# [What you should do]
Starting at the line that contains "You are a GUI agent. The screenshot is 670×2576." and ending with the line that contains "Home (24, 184)", write out those lines again with "proposal" substituted by "application" and nothing else altered.

-- START Records for the exercise --

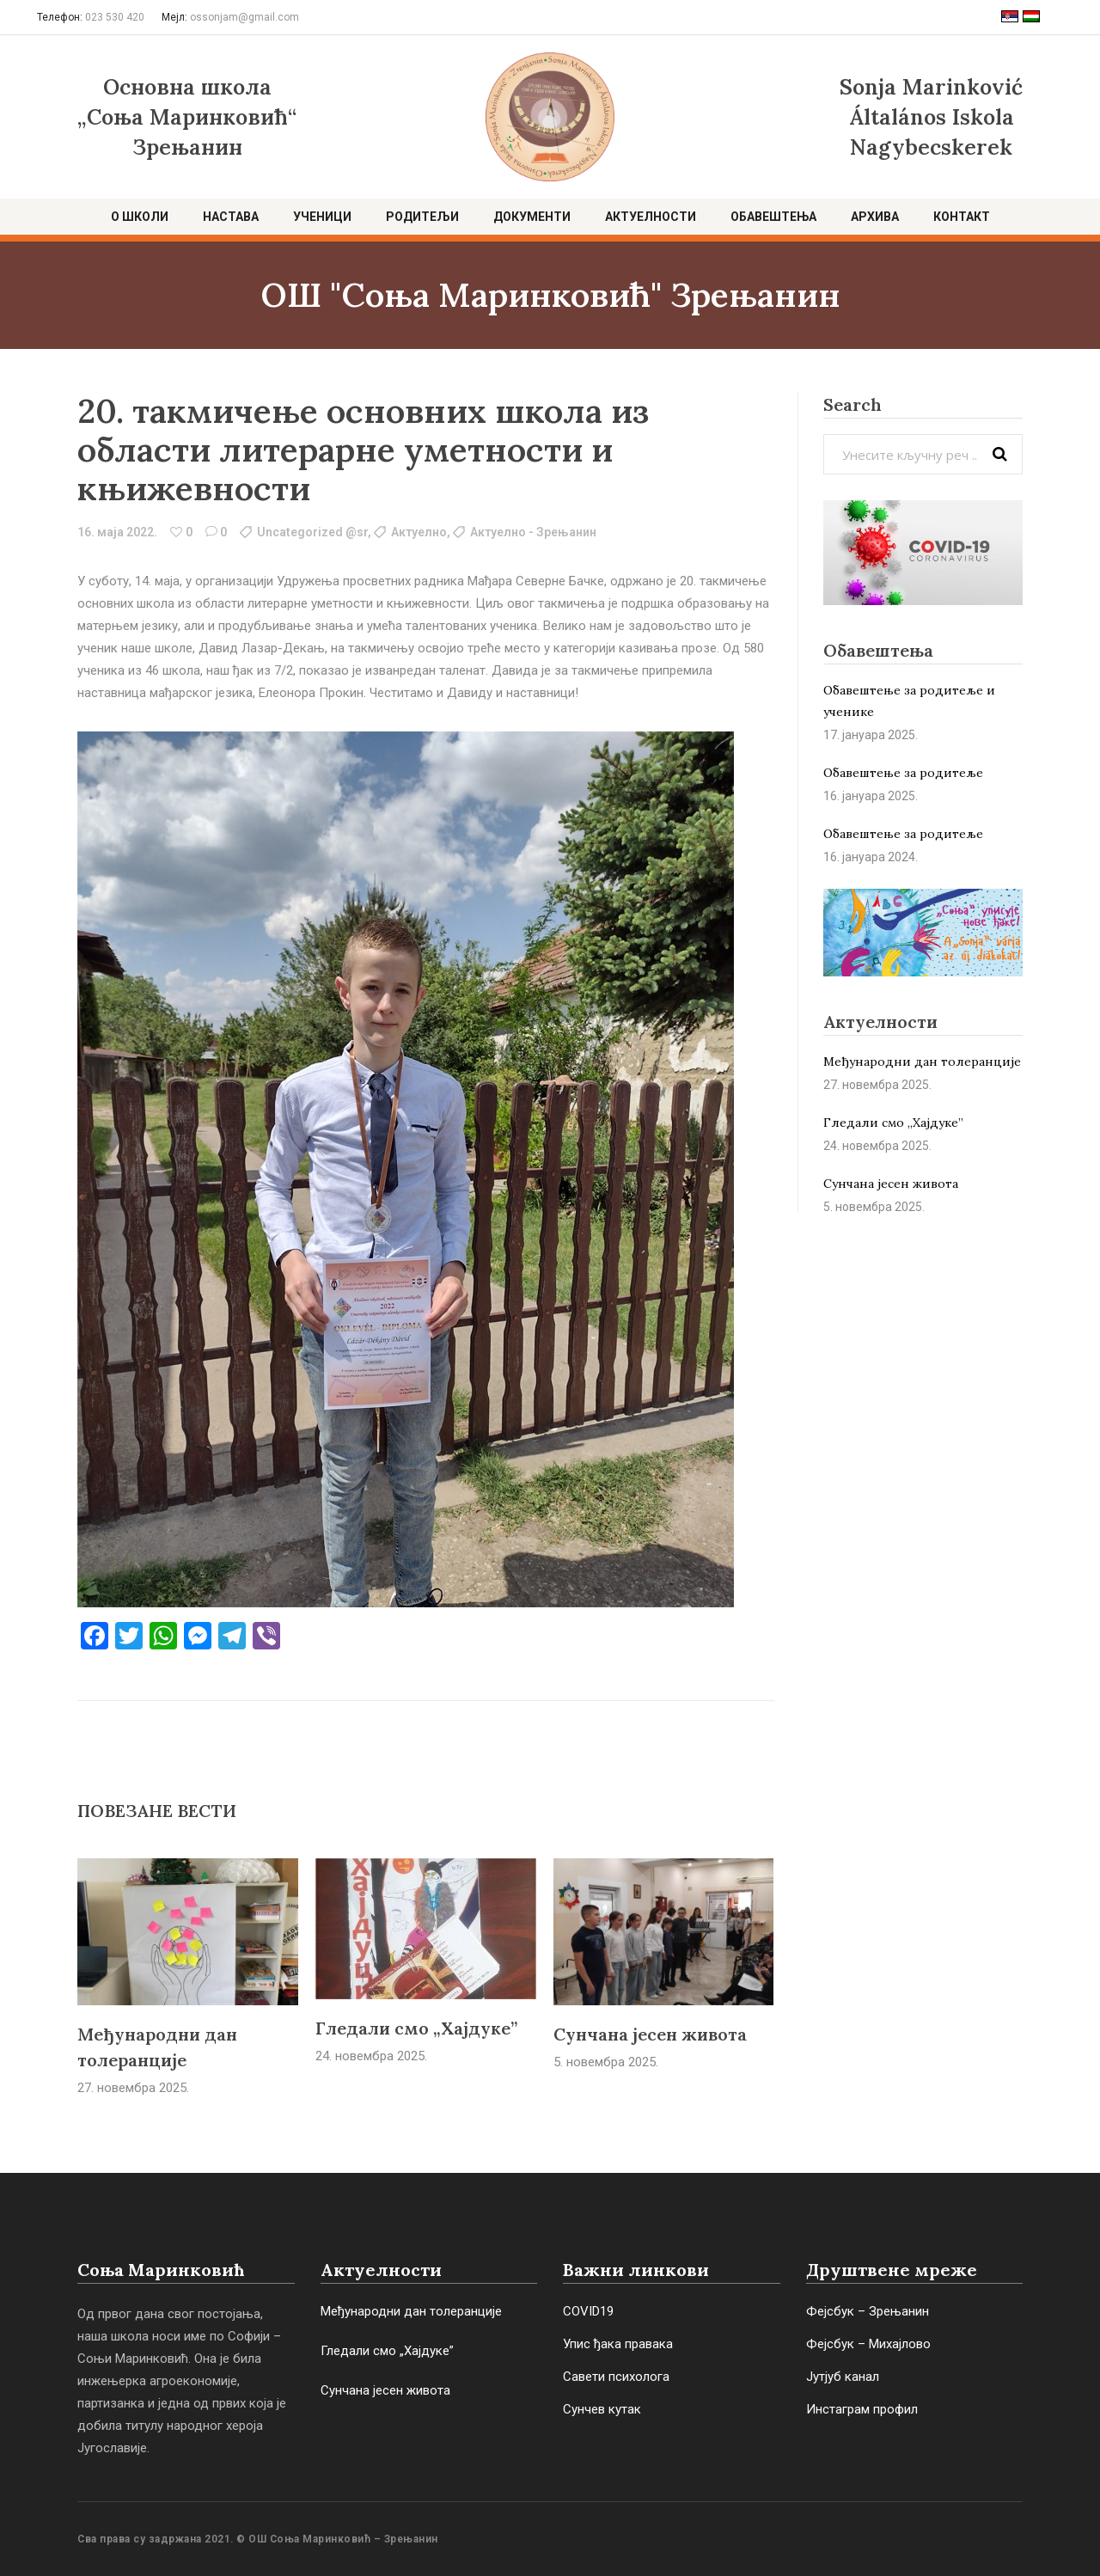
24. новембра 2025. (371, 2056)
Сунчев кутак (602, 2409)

-- END Records for the exercise --
-- START Records for the exercise --

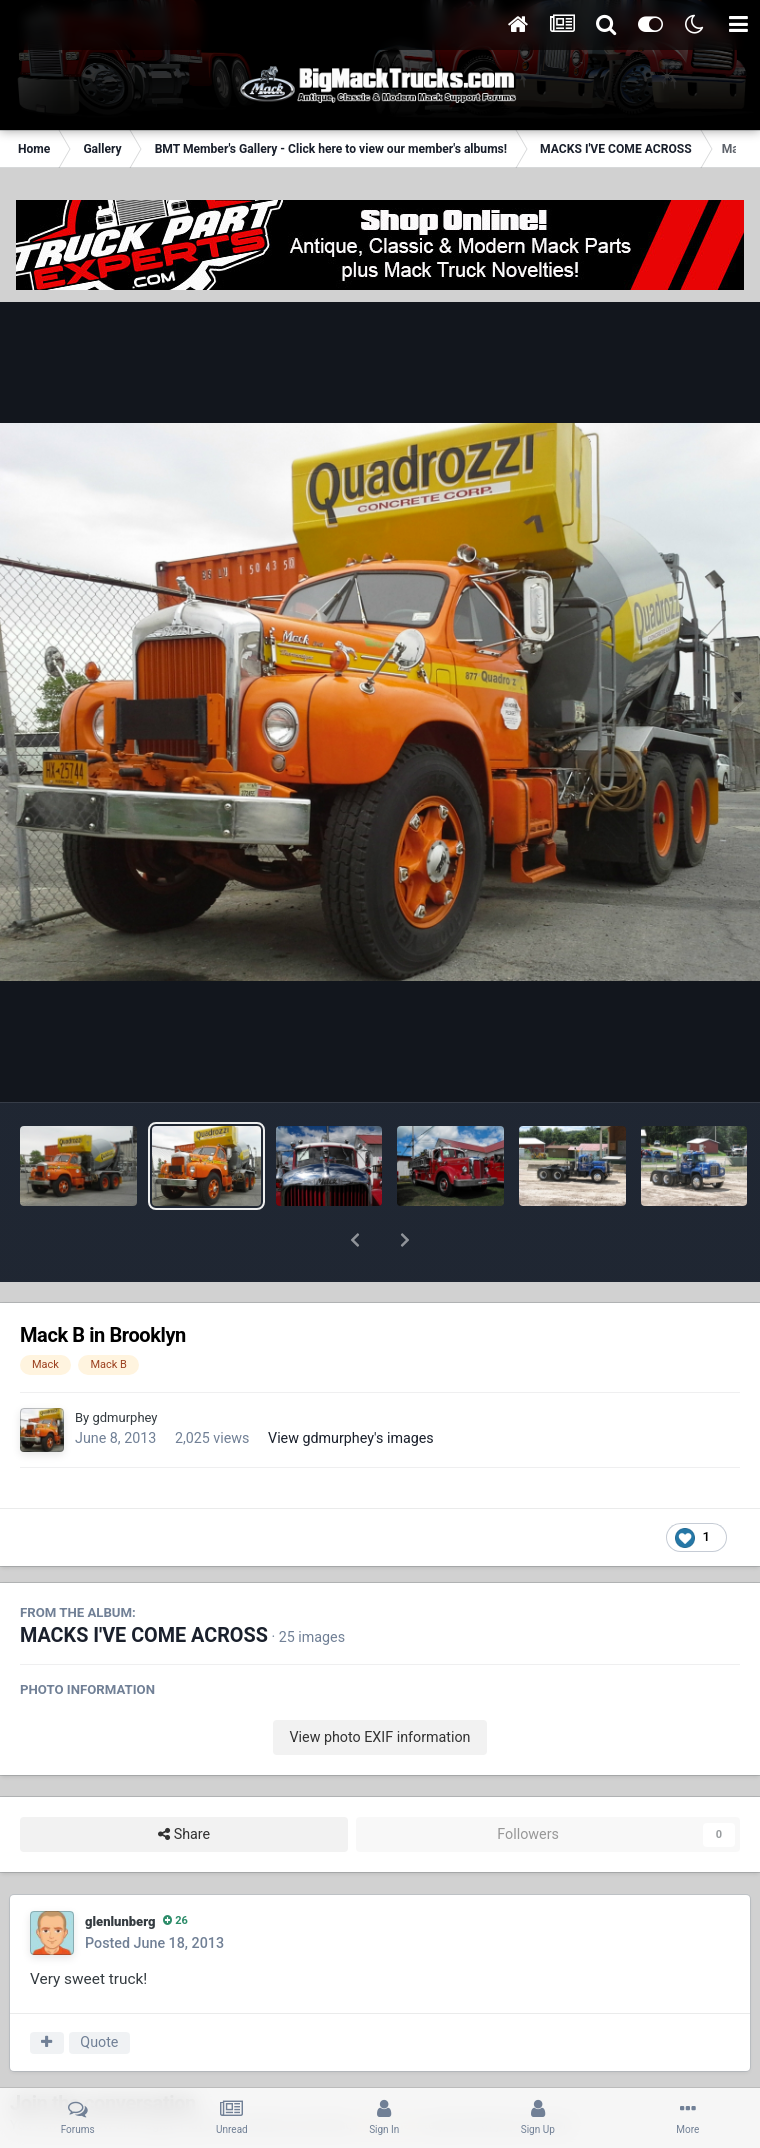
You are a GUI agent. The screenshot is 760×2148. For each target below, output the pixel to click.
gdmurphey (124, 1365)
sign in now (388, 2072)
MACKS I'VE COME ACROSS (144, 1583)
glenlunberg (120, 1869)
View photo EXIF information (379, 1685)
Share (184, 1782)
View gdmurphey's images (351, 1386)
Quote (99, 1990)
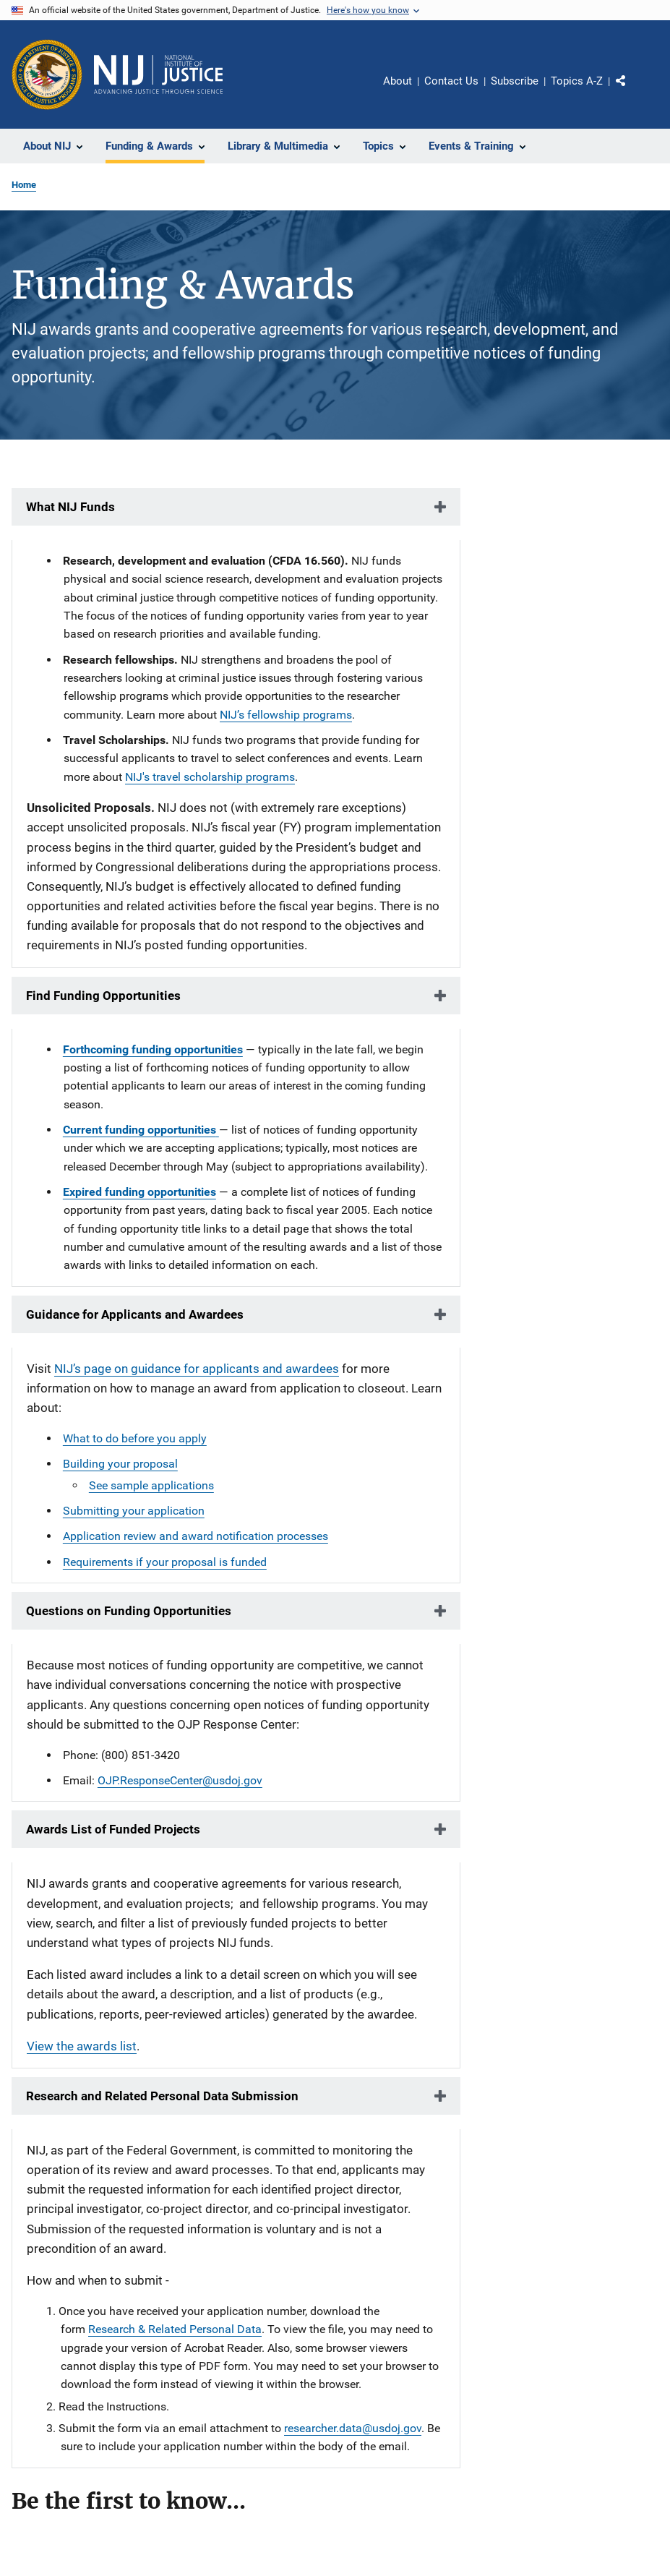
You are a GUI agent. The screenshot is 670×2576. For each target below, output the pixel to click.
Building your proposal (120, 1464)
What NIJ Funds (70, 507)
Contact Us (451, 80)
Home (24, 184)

-- END Records for the exercise --

# [Solution to this problem]
You are a GUI agent. The screenshot is 670×2576. For each target below, output the pixel to click.
Building your application (120, 1464)
What NIJ Funds (70, 507)
Contact Us (451, 80)
Home (24, 184)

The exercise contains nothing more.